Bazen sosyal hayatım allak bullak olur, istemediğim durumlarda ve ortamlarda bulurum kendimi. Sözlerim , grup mesajlarım yanlış anlaşılır, hevesle beklediğim buluşmalar kötü geçer, bazen de hiç gerçekleşmez. Bu dönemlerde kırılgan hissederim, ama bu sebep mi sonuç mu bilemem. Eskiden ilk tepkim kabuğuma çekilmek olurdu, şimdi sakin kalıp geçmesini beklemeyi öğrendim.
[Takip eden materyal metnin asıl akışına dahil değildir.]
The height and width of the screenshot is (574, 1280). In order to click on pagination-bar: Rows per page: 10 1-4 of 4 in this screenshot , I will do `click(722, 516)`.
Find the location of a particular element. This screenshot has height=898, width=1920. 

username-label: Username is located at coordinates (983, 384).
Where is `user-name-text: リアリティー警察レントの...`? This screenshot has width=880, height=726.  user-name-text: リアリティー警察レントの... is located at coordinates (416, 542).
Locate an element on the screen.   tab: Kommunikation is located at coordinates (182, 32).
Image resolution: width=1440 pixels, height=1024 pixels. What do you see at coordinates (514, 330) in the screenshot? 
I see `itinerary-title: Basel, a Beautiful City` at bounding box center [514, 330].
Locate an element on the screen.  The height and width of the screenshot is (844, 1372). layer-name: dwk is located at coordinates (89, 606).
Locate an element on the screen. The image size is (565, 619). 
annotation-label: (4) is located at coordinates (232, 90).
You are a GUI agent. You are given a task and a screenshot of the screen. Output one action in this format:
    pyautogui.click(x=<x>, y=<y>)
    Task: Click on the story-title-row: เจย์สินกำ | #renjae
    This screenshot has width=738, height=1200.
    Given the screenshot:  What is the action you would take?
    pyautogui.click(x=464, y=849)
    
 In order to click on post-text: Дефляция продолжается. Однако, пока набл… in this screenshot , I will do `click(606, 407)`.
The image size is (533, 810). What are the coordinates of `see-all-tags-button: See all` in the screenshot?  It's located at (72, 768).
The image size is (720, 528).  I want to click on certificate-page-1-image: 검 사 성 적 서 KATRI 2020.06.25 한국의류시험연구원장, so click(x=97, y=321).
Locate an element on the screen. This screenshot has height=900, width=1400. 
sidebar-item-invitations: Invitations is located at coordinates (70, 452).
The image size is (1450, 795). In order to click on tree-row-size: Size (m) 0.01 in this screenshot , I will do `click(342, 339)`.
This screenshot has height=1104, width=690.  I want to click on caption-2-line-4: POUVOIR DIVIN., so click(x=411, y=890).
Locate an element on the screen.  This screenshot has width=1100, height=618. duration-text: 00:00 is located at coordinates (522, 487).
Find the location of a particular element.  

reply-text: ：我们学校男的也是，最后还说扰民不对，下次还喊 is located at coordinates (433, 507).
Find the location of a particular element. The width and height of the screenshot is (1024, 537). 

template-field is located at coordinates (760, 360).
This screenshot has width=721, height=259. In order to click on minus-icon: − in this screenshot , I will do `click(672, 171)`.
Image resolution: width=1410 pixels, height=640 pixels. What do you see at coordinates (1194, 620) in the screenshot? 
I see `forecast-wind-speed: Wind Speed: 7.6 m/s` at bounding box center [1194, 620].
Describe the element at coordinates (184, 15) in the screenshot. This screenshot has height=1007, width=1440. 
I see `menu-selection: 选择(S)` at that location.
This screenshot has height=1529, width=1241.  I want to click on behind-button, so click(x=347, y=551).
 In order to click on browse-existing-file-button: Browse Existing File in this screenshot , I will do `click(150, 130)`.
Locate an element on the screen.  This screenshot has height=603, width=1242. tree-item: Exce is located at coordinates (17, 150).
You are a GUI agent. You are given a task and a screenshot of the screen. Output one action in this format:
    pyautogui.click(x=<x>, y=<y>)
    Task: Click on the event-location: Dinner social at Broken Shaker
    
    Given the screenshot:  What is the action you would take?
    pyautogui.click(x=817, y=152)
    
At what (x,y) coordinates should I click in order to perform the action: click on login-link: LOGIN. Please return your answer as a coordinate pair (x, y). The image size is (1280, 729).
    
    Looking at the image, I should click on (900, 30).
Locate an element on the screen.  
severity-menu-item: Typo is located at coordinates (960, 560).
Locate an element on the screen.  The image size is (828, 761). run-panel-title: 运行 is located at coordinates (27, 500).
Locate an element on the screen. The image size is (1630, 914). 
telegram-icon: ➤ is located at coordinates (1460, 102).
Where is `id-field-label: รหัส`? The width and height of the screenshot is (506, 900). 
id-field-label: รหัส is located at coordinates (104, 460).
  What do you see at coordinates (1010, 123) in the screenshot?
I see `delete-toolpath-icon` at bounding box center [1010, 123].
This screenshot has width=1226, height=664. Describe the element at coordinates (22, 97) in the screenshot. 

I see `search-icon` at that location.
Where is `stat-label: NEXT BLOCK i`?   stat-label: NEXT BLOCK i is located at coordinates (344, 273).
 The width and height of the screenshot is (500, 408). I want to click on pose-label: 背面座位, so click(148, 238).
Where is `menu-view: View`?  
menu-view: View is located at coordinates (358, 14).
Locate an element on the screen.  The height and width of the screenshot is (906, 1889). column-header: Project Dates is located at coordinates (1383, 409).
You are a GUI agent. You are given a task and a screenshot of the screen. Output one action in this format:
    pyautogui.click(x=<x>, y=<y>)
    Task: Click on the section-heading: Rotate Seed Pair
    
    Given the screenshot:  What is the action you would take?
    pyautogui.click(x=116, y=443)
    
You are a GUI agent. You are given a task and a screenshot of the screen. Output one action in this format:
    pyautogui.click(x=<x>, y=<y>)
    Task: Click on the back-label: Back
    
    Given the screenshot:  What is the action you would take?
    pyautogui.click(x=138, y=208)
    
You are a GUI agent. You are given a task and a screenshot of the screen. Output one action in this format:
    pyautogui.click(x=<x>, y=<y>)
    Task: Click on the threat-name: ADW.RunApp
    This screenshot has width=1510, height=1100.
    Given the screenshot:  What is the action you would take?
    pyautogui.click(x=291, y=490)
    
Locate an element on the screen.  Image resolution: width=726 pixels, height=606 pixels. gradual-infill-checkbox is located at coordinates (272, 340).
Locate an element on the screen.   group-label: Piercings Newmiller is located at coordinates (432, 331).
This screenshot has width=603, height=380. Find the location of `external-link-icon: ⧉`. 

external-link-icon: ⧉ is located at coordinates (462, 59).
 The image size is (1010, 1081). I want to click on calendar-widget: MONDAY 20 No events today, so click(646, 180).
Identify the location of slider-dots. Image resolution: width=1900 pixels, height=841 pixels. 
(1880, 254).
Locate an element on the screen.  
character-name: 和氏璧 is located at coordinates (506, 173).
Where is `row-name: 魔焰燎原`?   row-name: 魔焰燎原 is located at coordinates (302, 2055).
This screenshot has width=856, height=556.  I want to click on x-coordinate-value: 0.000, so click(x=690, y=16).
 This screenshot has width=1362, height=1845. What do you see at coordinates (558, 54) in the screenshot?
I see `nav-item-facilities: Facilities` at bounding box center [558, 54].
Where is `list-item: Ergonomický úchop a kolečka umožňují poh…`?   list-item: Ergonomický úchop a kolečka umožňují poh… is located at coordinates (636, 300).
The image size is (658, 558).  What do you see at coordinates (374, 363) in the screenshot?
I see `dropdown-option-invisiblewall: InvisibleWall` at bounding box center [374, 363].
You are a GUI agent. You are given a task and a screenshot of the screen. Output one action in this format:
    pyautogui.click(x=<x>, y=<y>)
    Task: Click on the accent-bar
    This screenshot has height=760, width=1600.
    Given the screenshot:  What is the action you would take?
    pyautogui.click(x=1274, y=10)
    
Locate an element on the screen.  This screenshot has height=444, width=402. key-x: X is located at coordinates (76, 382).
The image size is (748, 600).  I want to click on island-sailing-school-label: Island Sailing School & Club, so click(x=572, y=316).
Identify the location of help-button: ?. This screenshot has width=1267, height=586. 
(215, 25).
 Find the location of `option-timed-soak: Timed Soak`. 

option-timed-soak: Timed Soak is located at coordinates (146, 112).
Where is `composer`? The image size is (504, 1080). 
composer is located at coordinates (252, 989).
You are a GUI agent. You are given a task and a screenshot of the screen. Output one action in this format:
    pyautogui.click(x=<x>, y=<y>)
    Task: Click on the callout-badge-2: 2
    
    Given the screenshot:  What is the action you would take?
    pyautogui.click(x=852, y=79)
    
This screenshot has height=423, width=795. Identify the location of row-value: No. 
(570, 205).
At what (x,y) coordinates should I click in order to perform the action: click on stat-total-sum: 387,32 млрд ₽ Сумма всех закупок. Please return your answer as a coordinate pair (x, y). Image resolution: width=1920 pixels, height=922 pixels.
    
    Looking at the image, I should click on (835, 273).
Olgunlaşmanın en temel öğretisi ; sakin kalmayı öğrenmek bana kalırsa.
Yaşadığım bu tarz sıkıntıların, altyazıları okuyamamamdan kaynaklandığının farkındayım. Kadın grupları ; imalı konuşmaların , gizli ittifakların ve "ayıp olmasınların" dünyası. Beni en çok bunlar zorluyor. Söyleyeceğimi direkt söylediğim zaman, soğuk rüzgarlar esiyor. Bence açık olanı daha çok açıklamaya çalışırken buluyorum kendimi. Erkek arkadaşlarımla işler daha kolay.
Öz eleştiri yapacak olursam , bazen etrafıma gösterdiğim dürüstlüğün kendime çevrilmesinden de kırılıyor olabilirim. Dalgalanma yaşamayan kadın yoktur, ah bu hormonlar.
Bu aralar Werner Herzog filmlerini izliyorum. Aile Saadeti'ni çok sevdim, Fitzgeraldoyu'da öyle. Yönetmen çok okuyan biri, film konularını genelde okuduklarından alıyor. Konular enterasan, bir o kadar da eğlenceli. Umarım tümünü bitirebilirim.